7周年の“7”にちなんで“虹”をコンセプトとした活動を展開中の彼は、全国ツアーの真っただ中。コンサートをとおして全国各地のファンとの交流が実現できているという。
「虹というのは晴れ間がのぞいたときに見えるものですから、そんな時間を提供したいです」
と柔和な表情で語る林部の声の調子はゆったりとしていて、聞いているこちらも気持ちが落ち着いてくる。
1990年生まれの筆者と同世代のはずだが、たったこれだけのやり取りからも彼の特別な力を感じずにはいられない。さすがは声を扱うプロのボーカリストだ。
1988年生まれの林部は、2016年にシングル曲「あいたい」でデビュー。当時、“今、もっとも泣ける歌”として口コミで広がり、その美しい歌声と豊かな表現力で多くのリスナーを魅了した。音楽界に颯爽と現れた貴公子といった印象だが、ここまでの道のりは平坦ではなかったようだ。
たしかに、ここ数年はコロナ禍の影響で思うような活動ができていたわけではないはず。そもそも考えてみれば、彼の活動期間の半分ほどがコロナ禍なのだ。こんなことになるなんて、デビュー時には考えもしなかっただろう。
けれども、日本歌謡界の重鎮である小椋佳に楽曲を書き下ろしてもらうことや、あの阿久悠の未発表の詩を歌うことになるのだって考えていなかったこと。

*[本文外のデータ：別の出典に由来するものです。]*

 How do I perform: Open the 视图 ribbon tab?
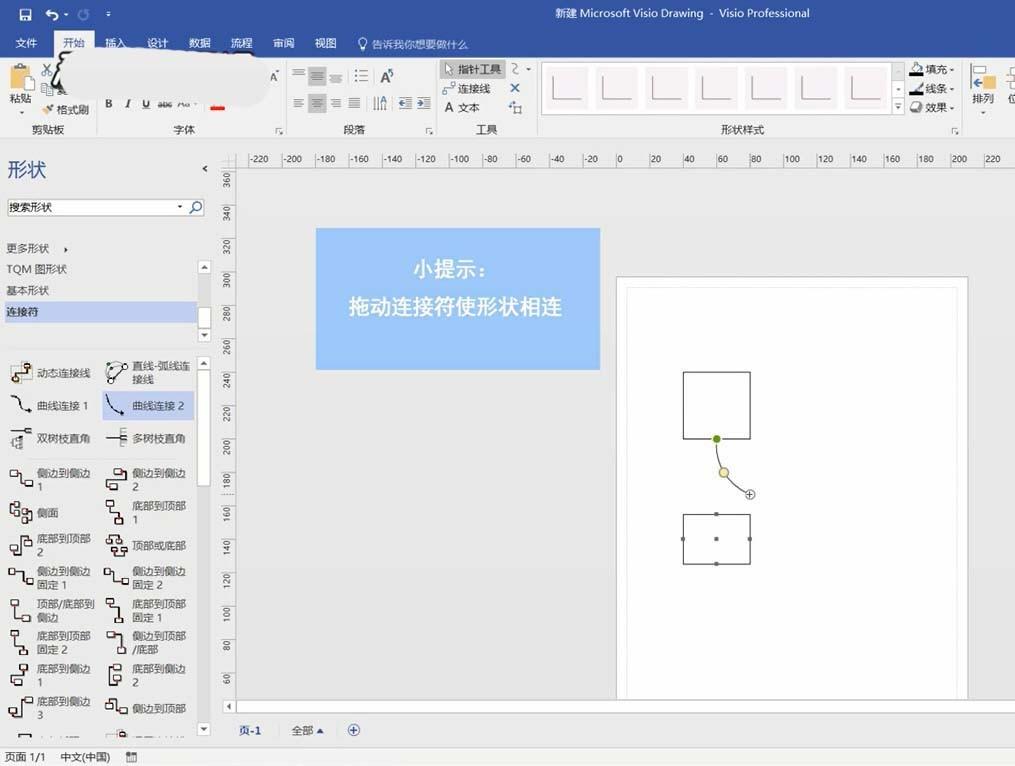click(325, 43)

「環境に合わせてやれることは変わる」という自明の事実を実感できたのは非常に大きいようだ。マイナス思考に陥らず、いまの自分にできることを模索する──どうして林部はそんな姿勢でいられたのだろうか。
目まぐるしく変化する社会の中で、筆者は嘆いてばかりだった。大きな不幸の中にあっては、小さな幸福を感じることは難しい。しかし、林部智史という人と言葉を交わしていて気がついた。振り返ってみれば間違いなく、小さな成功を一つひとつ積み上げてきたのだ。
筆者がインタビュアーとして彼と出会うことができたのが、その証なのだと思う。